[Saved entries]
☆ ☆ ☆

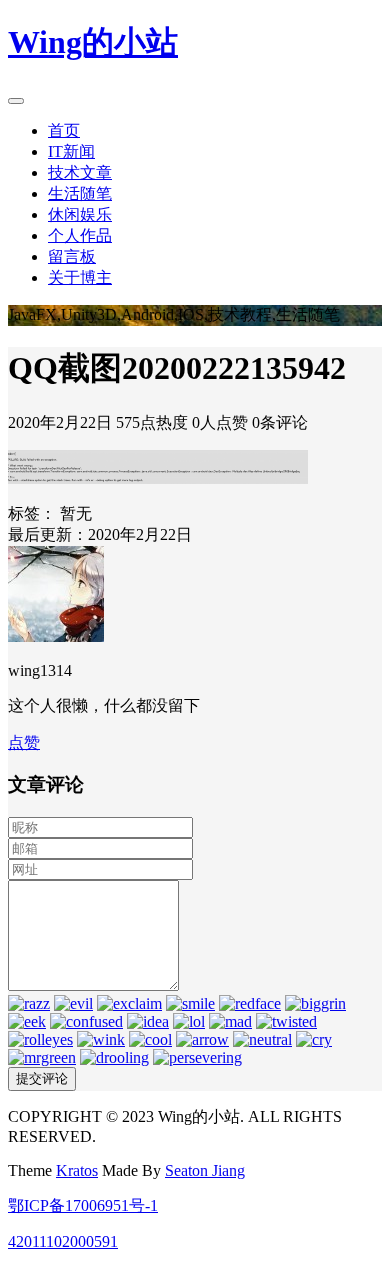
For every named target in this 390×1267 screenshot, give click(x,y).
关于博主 (80, 277)
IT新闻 (71, 151)
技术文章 (80, 172)
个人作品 (80, 235)
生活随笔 (80, 193)
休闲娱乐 (80, 214)
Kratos (77, 1170)
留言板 (72, 256)
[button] (24, 742)
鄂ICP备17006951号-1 (83, 1205)
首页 (64, 130)
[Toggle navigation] (16, 101)
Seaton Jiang (205, 1170)
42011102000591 (63, 1241)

☆ ☆ ☆

* **Your goal**
Repeat every line above exactly, but omit all images.

* **Solution to this exercise**
For every named target in this 390×1267 screenshot, give click(x,y).
关于博主 (80, 277)
IT新闻 (71, 151)
技术文章 (80, 172)
个人作品 (80, 235)
生活随笔 (80, 193)
休闲娱乐 (80, 214)
Kratos (77, 1170)
留言板 (72, 256)
[button] (24, 742)
鄂ICP备17006951号-1 (83, 1205)
首页 (64, 130)
[Toggle navigation] (16, 101)
Seaton Jiang (205, 1170)
42011102000591 (63, 1241)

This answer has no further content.